Privacy Policy

Effective Date: October 18, 2025

Last Updated: October 17, 2025

Mindspeak Software (“we,” “us,” or “our”) is committed to protecting your privacy and maintaining the confidentiality of sensitive health information in compliance with the Health Insurance Portability and Accountability Act of 1996 (HIPAA) and all applicable laws.

This Privacy Policy explains how the app collects, uses, stores, and protects personal and protected health information (“PHI”) when used by licensed healthcare professionals in the United States.

1. Who This Policy Applies To

This product is for use exclusively as a Decision Support tool for Licensed Physicians and Licensed Nurse Practitioners only. This policy applies to licensed healthcare professionals using the app in the United States.

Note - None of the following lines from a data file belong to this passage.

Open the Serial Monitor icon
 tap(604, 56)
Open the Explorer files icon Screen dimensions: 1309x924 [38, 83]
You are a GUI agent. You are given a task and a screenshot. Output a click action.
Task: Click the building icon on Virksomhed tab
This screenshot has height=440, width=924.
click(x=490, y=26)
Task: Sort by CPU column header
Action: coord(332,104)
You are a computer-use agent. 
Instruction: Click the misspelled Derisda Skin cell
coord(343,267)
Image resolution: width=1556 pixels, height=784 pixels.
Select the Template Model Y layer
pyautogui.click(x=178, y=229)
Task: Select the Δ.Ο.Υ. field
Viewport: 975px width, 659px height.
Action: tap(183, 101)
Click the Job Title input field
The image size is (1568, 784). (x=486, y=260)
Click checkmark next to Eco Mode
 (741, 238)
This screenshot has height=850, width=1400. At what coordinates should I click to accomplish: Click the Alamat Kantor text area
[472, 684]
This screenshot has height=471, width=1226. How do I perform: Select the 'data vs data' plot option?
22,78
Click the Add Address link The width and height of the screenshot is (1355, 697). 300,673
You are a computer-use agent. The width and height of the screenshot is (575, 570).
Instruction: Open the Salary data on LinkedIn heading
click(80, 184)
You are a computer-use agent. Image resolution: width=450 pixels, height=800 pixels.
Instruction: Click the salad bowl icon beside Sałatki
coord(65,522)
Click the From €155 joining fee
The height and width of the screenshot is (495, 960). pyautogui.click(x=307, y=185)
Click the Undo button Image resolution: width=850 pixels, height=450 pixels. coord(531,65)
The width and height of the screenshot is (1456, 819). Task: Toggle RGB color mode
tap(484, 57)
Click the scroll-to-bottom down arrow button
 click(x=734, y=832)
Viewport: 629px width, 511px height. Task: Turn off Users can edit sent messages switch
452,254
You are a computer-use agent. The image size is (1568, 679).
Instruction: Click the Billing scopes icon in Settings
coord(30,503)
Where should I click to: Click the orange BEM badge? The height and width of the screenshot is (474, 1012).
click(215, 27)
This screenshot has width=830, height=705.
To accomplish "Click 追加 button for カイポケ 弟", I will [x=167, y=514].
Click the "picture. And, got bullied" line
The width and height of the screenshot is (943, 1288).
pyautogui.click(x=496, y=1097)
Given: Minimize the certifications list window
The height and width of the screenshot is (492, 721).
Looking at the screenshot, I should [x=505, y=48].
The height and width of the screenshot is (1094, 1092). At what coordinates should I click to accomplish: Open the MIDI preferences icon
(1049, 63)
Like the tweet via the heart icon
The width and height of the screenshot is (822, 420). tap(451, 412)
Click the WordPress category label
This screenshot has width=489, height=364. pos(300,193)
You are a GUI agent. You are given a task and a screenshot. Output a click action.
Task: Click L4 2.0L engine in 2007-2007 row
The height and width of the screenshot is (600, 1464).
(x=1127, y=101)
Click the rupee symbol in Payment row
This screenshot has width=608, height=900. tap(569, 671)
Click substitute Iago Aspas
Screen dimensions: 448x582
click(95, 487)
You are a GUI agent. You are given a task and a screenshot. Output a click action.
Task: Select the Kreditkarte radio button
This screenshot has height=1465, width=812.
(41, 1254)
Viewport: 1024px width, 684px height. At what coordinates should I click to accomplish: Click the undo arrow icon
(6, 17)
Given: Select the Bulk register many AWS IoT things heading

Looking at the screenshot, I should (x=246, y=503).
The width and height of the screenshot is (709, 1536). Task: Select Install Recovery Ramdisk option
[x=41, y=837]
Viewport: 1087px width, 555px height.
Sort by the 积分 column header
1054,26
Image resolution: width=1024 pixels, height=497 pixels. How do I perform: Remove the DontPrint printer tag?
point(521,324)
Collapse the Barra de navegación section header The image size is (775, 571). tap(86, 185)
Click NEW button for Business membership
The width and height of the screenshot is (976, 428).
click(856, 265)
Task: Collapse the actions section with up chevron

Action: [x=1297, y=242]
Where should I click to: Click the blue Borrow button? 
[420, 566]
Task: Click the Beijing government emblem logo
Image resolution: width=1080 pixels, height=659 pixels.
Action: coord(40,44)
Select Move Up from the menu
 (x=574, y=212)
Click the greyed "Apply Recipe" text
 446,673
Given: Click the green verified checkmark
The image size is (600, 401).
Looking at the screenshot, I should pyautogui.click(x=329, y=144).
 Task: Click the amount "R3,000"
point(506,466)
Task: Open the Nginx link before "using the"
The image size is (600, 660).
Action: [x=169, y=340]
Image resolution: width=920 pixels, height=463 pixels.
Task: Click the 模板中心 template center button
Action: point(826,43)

This policy does not apply to patients directly or to consumers who are not properly licensed.

2. Information We Collect

We do not collect personal or medical information from patients directly. Any data entered, uploaded, or generated via the app is handled as PHI by the healthcare provider using the app.

We may collect the following from users:

• User account information: name, email, medical license info, login credentials

• PHI inputs: patient notes, audio transcripts, diagnostic images (e.g. X-rays, EKGs) — as provided by the user

• Usage data: session logs, access times, feature usage (for security and performance improvement)

• Device data: operating system, version, crash logs

3. How We Use Information

We use your data to:

• Provide the core features of the app

• Generate AI-assisted documentation, SOAP notes, and clinical summaries

• Maintain audit logs for accountability and compliance

•Improve functionality and performance (only with de-identified data)

•Prevent misuse or unauthorized access

We do not use your data for advertising, profiling, or selling to third parties.

4. HIPAA Compliance

The app is designed to comply with HIPAA regulations and incorporates the following safeguards:

• Encryption of data in transit and at rest

• Use of HIPAA-compliant third-party services with signed Business Associate Agreements (BAAs)

• Role-based access controls

• Comprehensive audit logging

• No PHI stored unencrypted on any device

5. Data Security and Storage

All PHI is encrypted using AES-256 encryption standards and stored on HIPAA-compliant cloud infrastructure, currently provided by Microsoft Azure.

Security measures include:

• End-to-end encryption

• Encrypted backups

• Multi-factor authentication

• Limited internal access to data

6. User Responsibilities

As a licensed medical professional, you are responsible for:

• Ensuring patient consent where required

• Uploading only data that you are authorized to handle

• Securing your own login credentials

• Not sharing PHI in public or insecure environments

7. Third-Party Services

The app may integrate with the following HIPAA-compliant services:

• Microsoft Azure (hosting and infrastructure)

• Paubox (encrypted PHI email delivery)

• Azure OpenAI (for generating medical summaries)

All services operate under signed BAAs to maintain HIPAA compliance.

8. Data Retention

• AI-generated content is retained only as long as necessary for documentation and audit purposes.

• Audit logs are maintained for a minimum of 6 years for HIPAA compliance.

• Upon user account deletion, data may be anonymized or securely destroyed, subject to legal obligations.

9. Your Rights

As a user, you may:

• Request a summary of your account and access logs

• Request to delete your account

• Report any data concerns to our support team

10. Policy Changes

We may update this Privacy Policy periodically. Updates will be posted within the app or on our website. Continued use of the app after changes constitutes your acceptance of the updated policy.

11. Contact Information

If you have any questions or concerns about this policy, please contact:

Mindspeak Software

Email: info@mindspeaksoftware.com

Summary

We are committed to protecting your privacy and ensuring secure use of the app. All features are built to align with HIPAA standards and to support — not replace — clinical decision-making by licensed healthcare professionals.